Being out of work sucks. Trust me. I’ve been there… on more than one occasion. I do not wish it on anyone, at least anyone who doesn’t deserve it.

When you’re out of a job, you feel terrible. Your self-esteem and self-confidence are non-existent. You want to find new gainful employment as soon as humanly possible.

The last thing you would ever expect to see in a job posting is something along the lines of  “unemployed candidates will not be considered” or “must be currently employed.”

But that’s precisely what some companies are including in their job posting ads.

So, it’s not bad enough you’re out of work. 

It’s not bad enough we’re in the worst recession in the last (insert number here) years. 

And it’s not bad enough that you feel ashamed and embarrassed that you’re unemployed.

No, ALL that’s not bad enough.

NOW companies and their recruiters, in their idiotic wisdom, are going to make an assumption… an assumption that could cost them their next great employee.

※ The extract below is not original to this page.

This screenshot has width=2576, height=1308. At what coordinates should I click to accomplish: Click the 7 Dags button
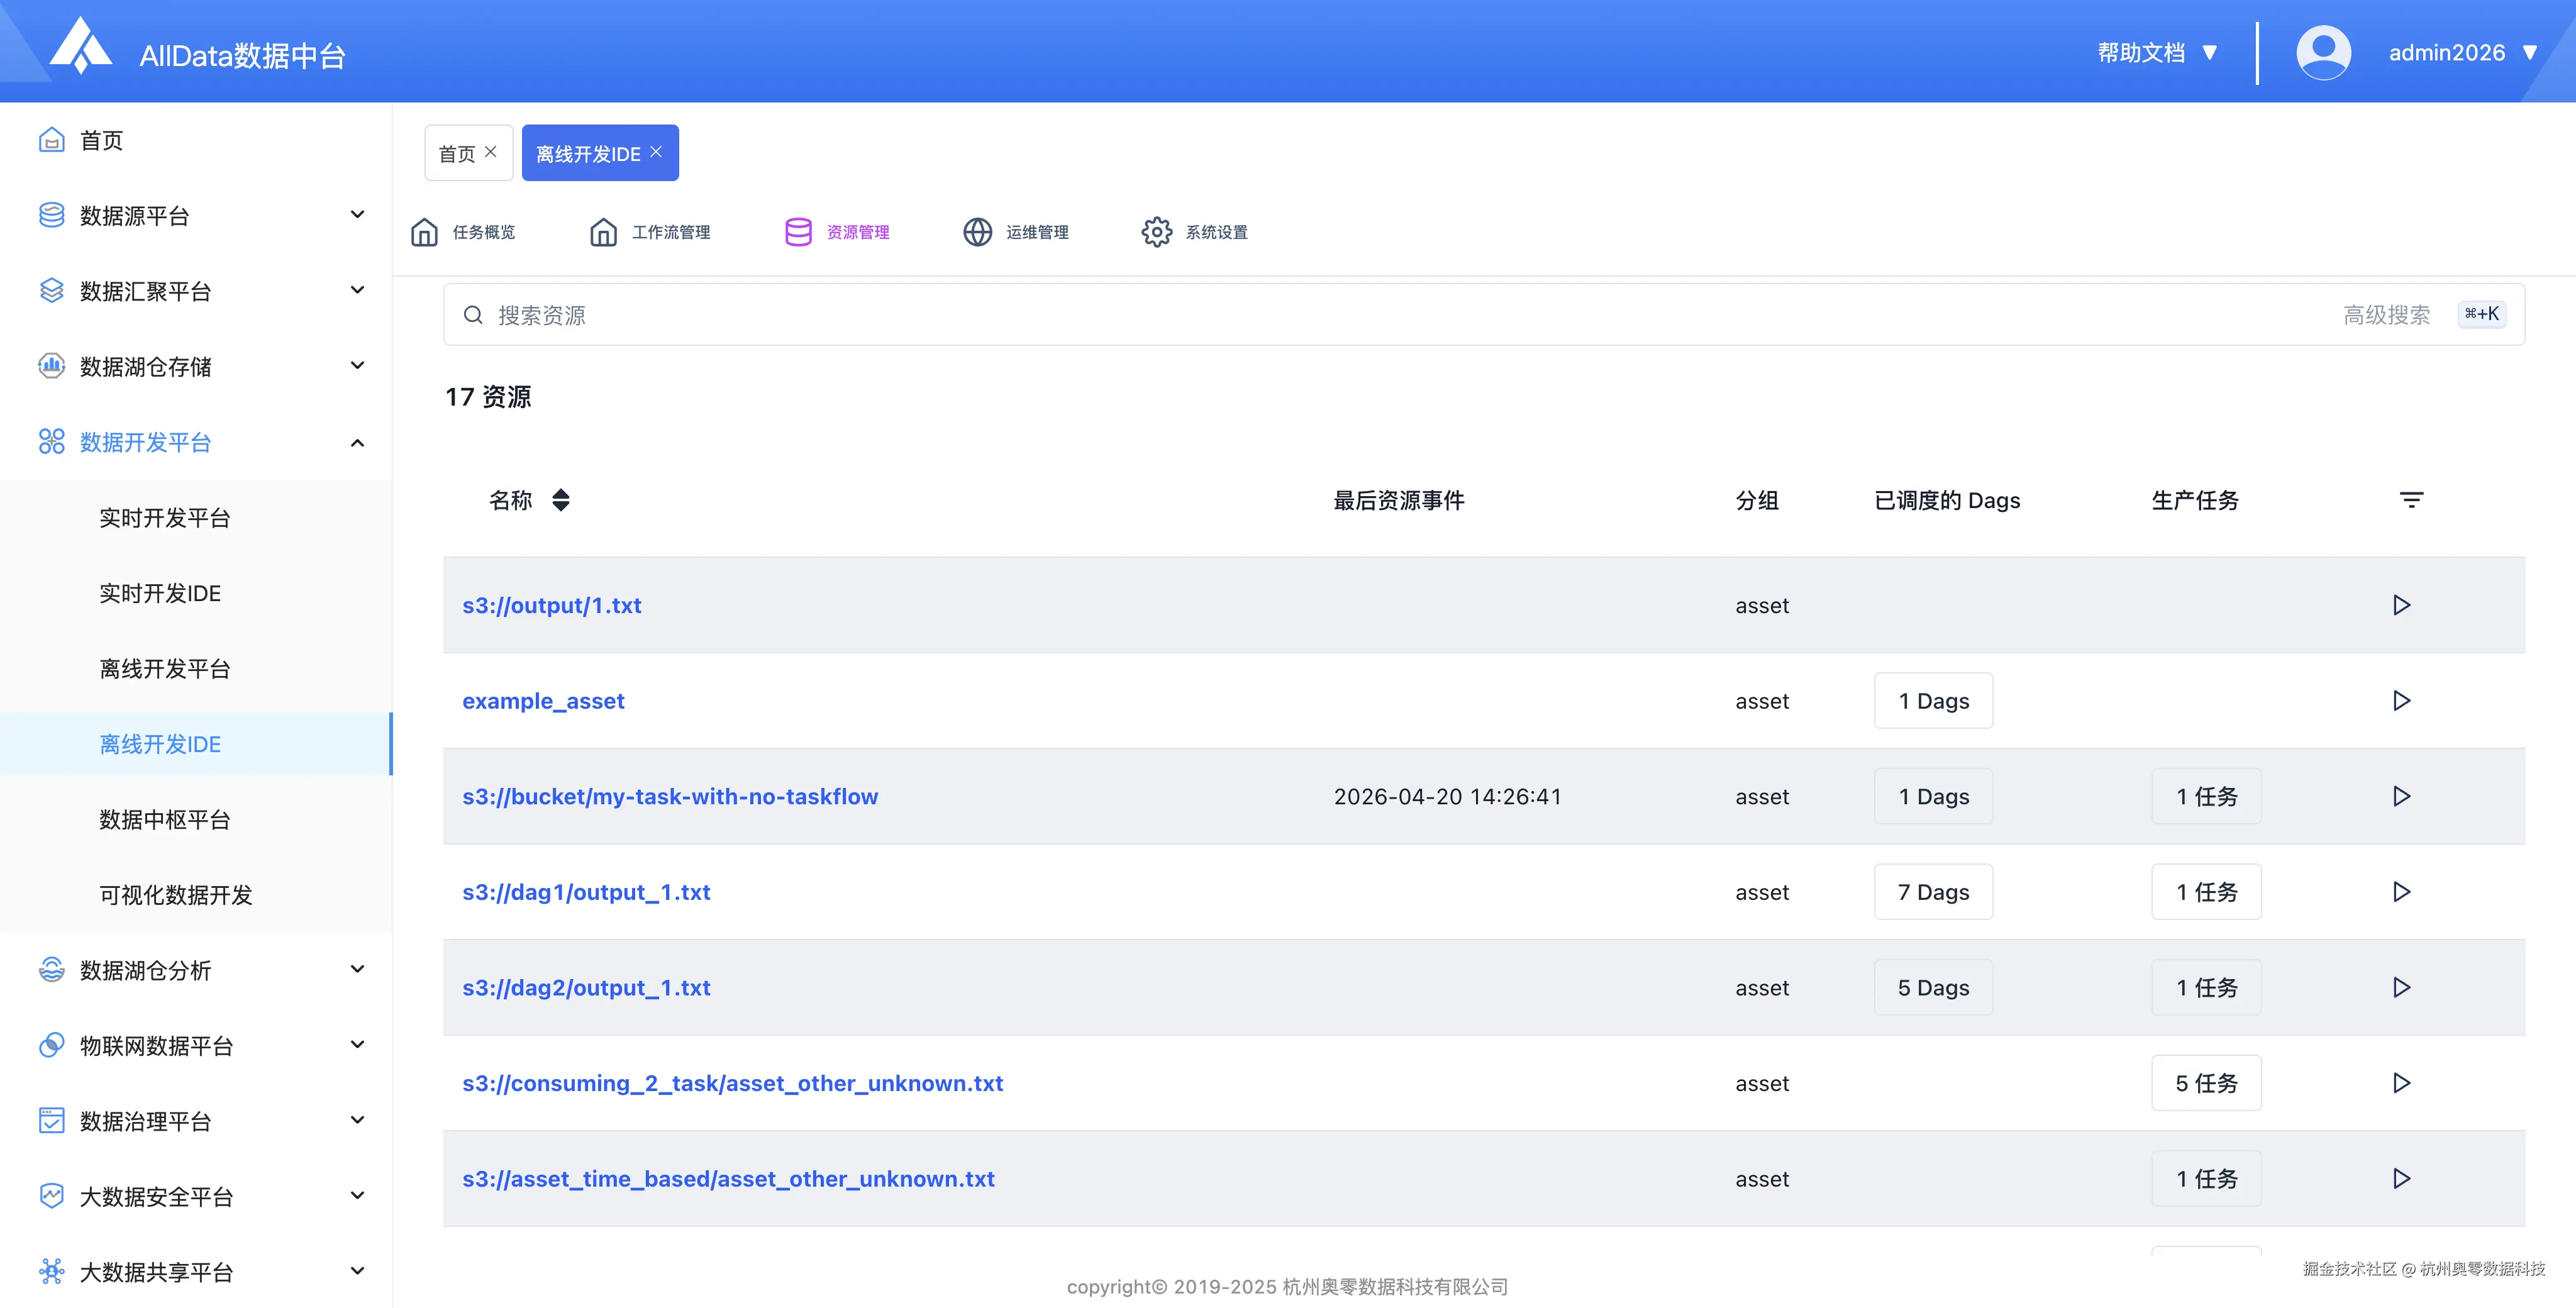pyautogui.click(x=1932, y=892)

From a CNNMoney.com story…

“Most executive recruiters won’t look at a candidate unless they have a job, even if they don’t like to admit to it,” said Lisa Chenofsky Singer, a human resources consultant from Millburn, NJ, specializing in media and publishing jobs.

She said when she proposes candidates for openings, the first question she is often asked by a recruiter is if they currently have a job. If the answer is no, she’s typically told the unemployed candidate won’t be interviewed.

“They think (assume) you must have been laid off for performance issues,” she said, adding that this is a “myth” in a time of high unemployment.

To call this shortsighted, idiotic and downright dumb would be… actually quite appropriate.